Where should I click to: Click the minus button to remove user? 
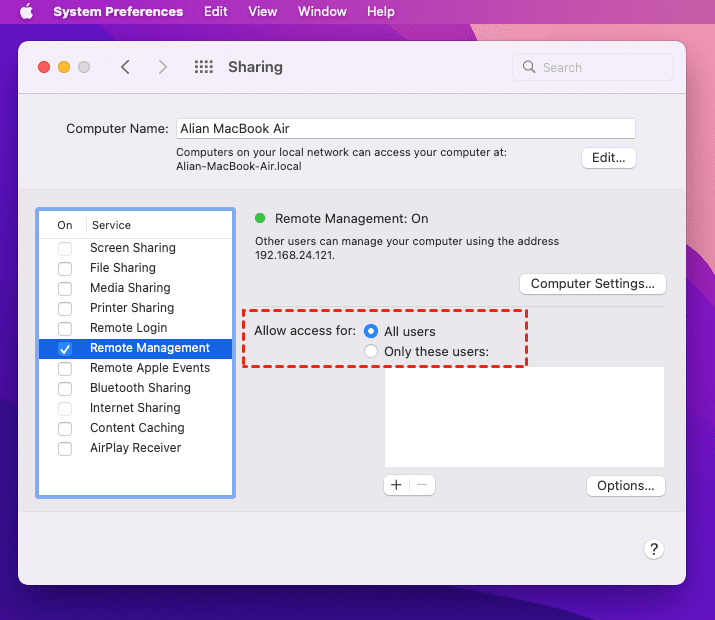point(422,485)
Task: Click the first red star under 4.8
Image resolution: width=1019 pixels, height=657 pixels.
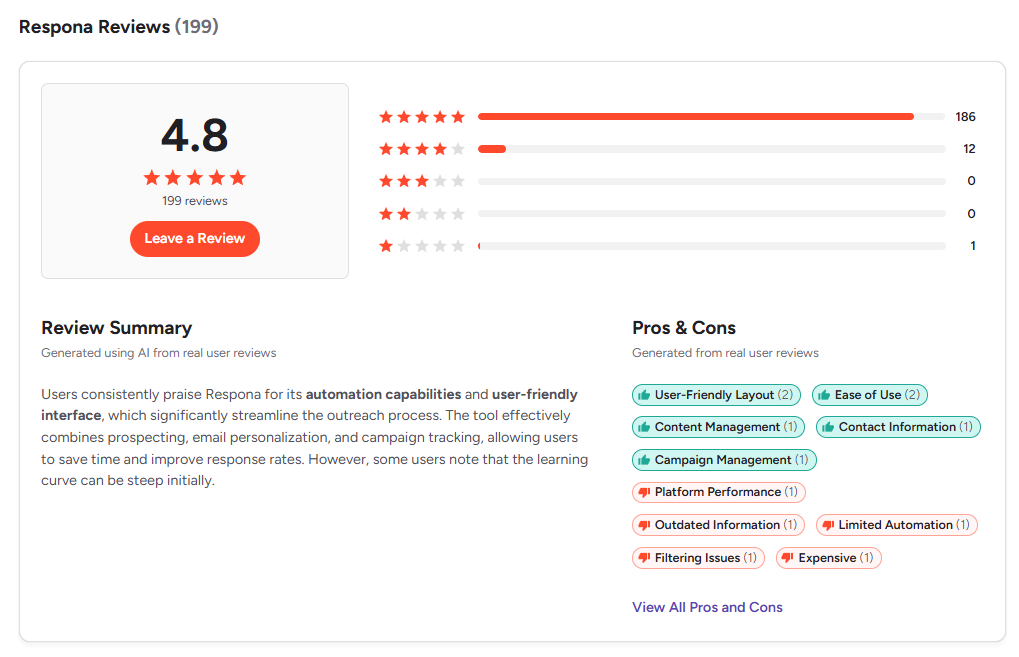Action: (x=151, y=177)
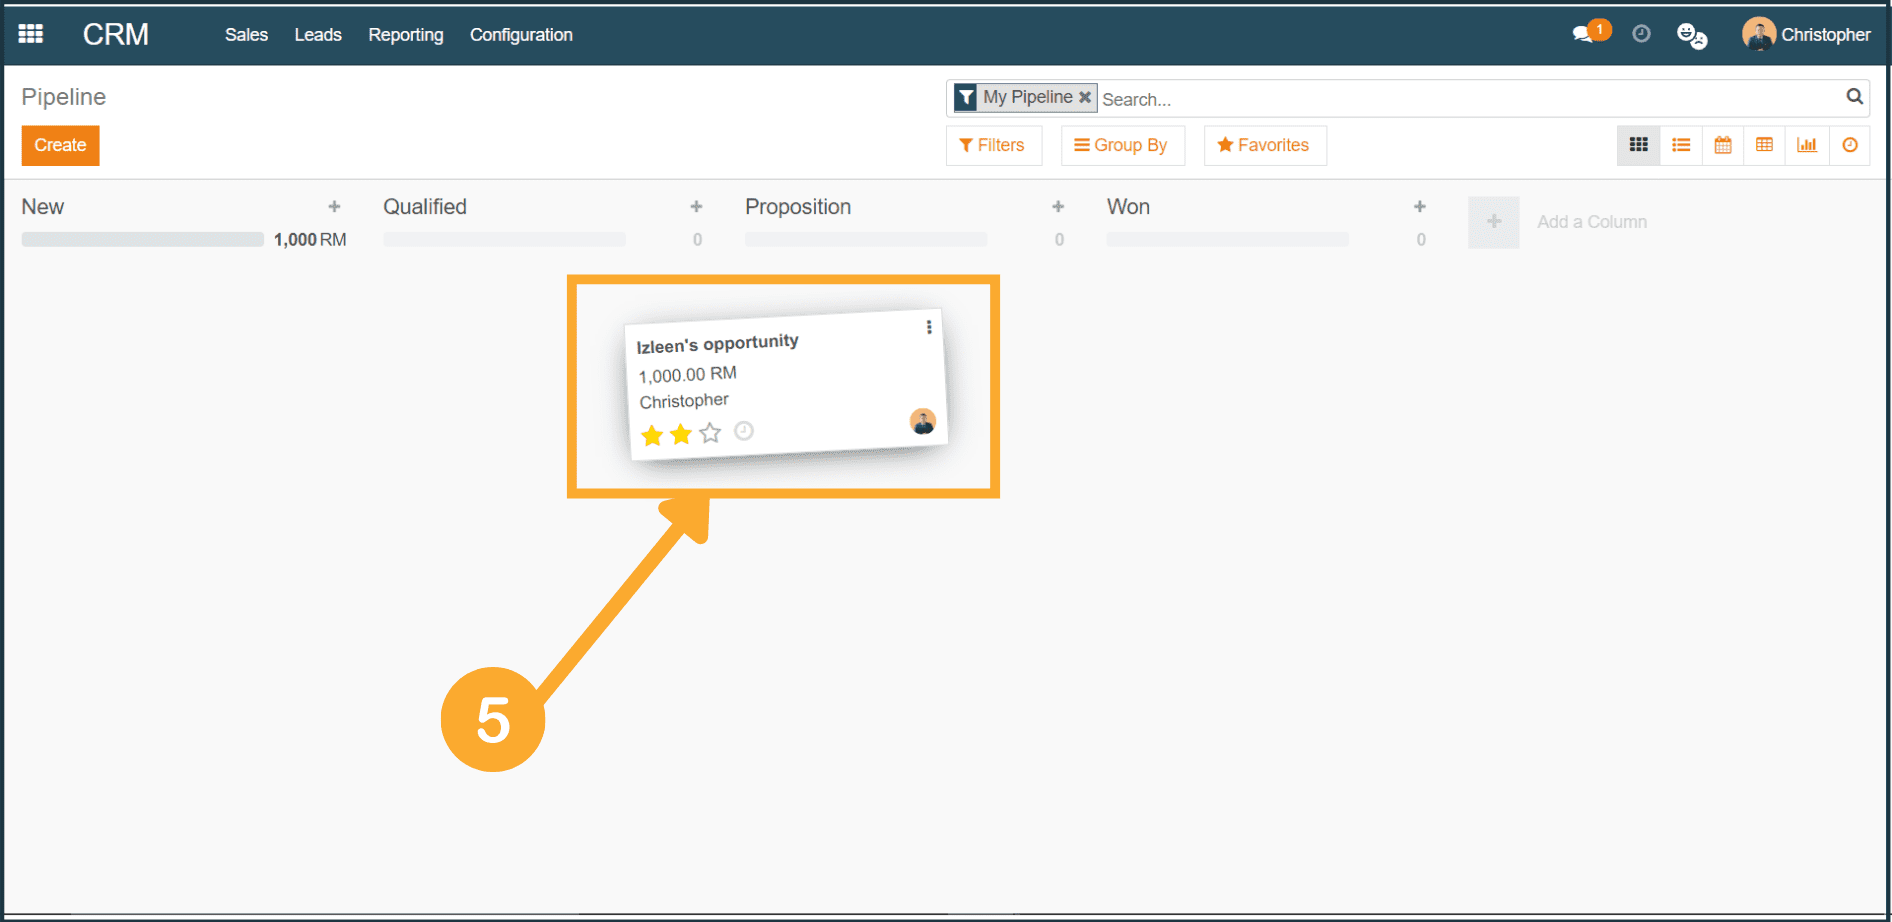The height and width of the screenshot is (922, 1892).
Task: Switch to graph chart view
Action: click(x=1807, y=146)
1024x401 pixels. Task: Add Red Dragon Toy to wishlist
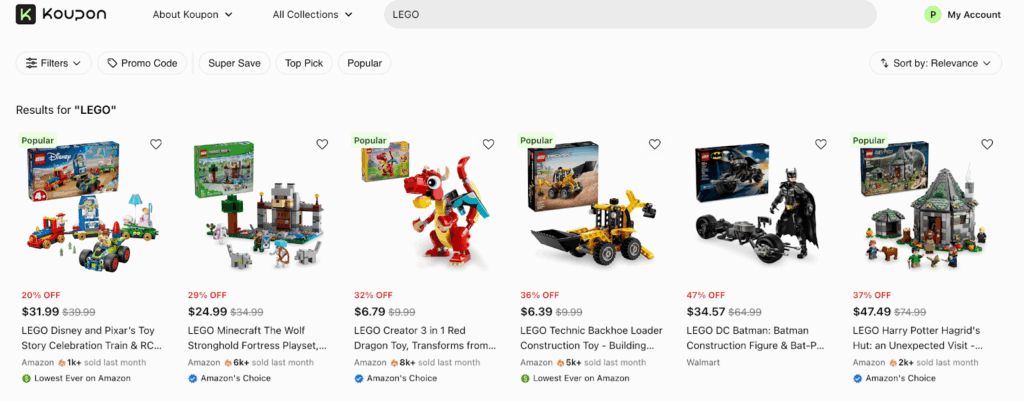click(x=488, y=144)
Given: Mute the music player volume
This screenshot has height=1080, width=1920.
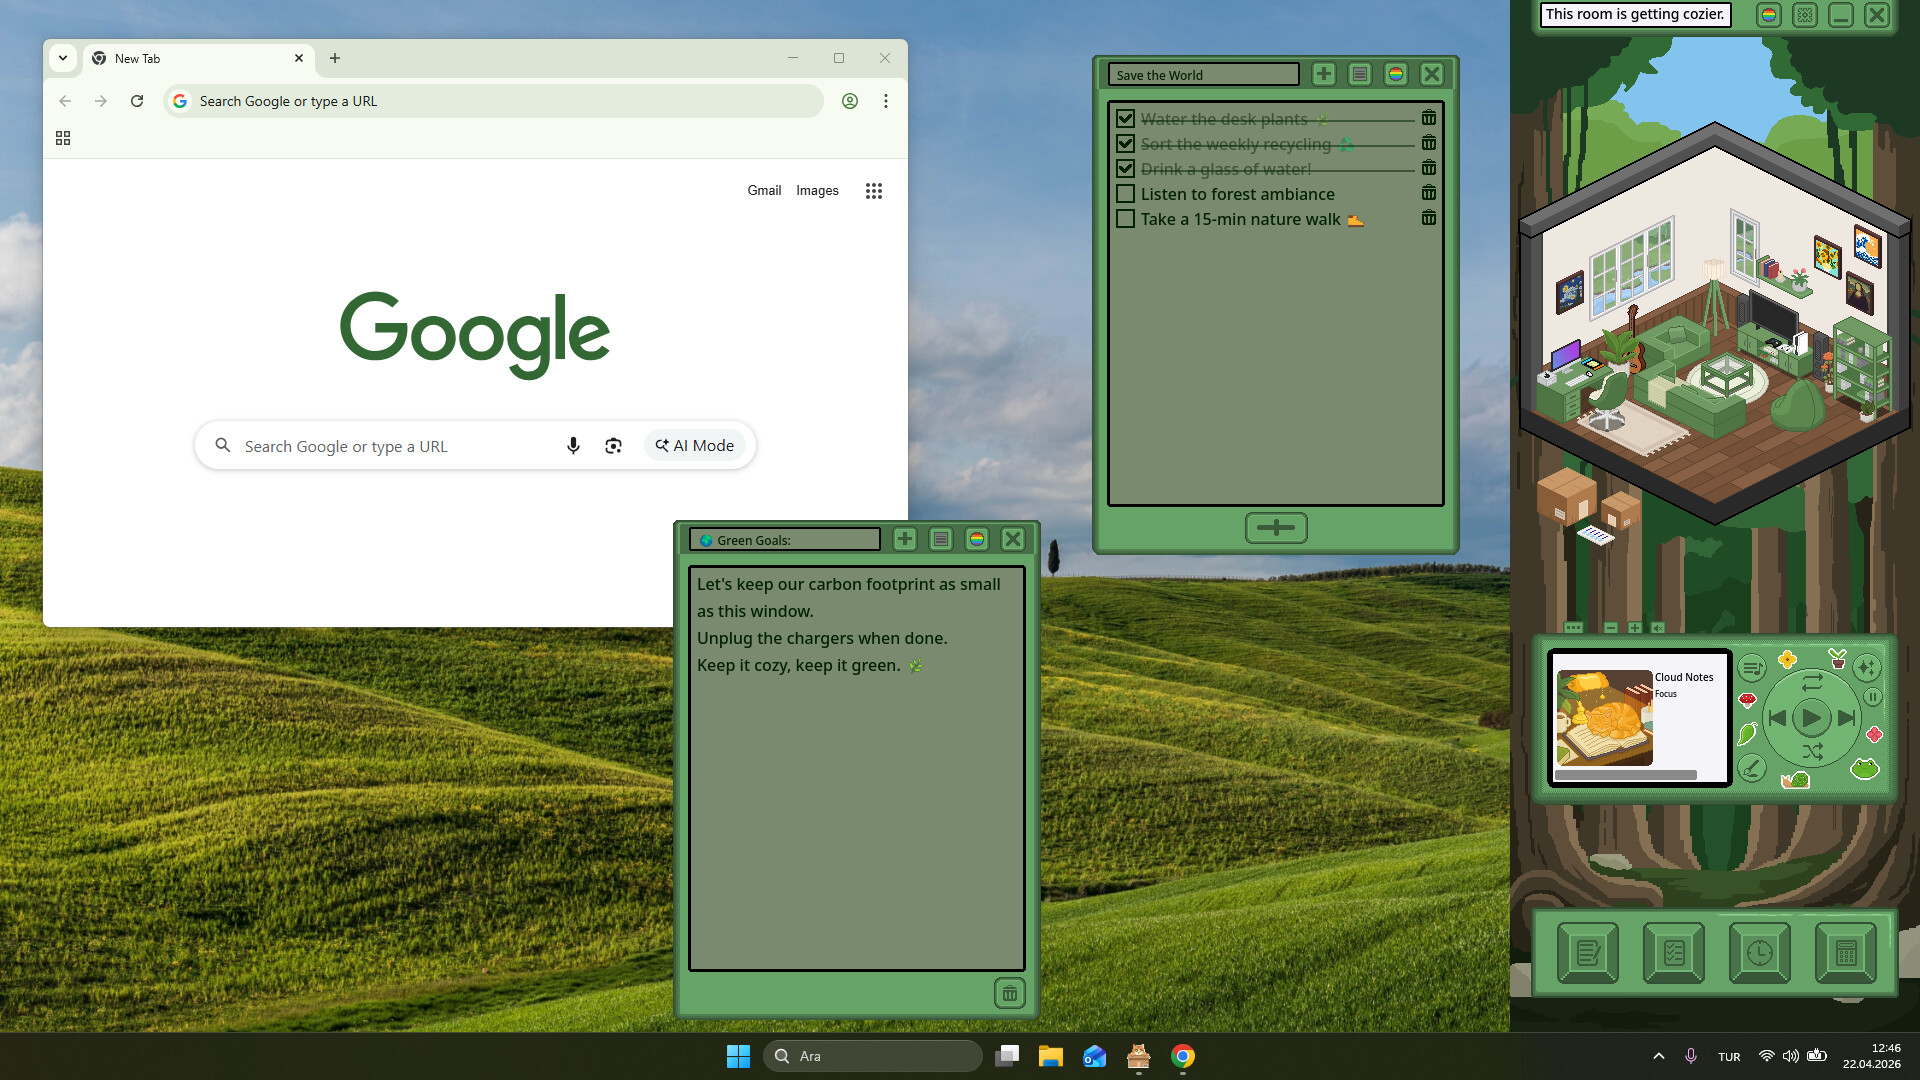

> **EXERCISE DETAILS**
Express every line of the entries above as a numbered list, omitting blank lines and excluding the pictures.

> **RESULT OF THE TASK**
1. Where should I click to: Click the minus button to remove user? 
2. point(422,485)
3. Task: Click the first red star under 4.8
4. Image resolution: width=1019 pixels, height=657 pixels.
5. Action: (x=151, y=177)
6. The height and width of the screenshot is (922, 1892).
7. Task: Switch to graph chart view
8. Action: click(x=1807, y=146)
9. 1024x401 pixels. Task: Add Red Dragon Toy to wishlist
10. click(x=488, y=144)
11. Given: Mute the music player volume
12. This screenshot has height=1080, width=1920.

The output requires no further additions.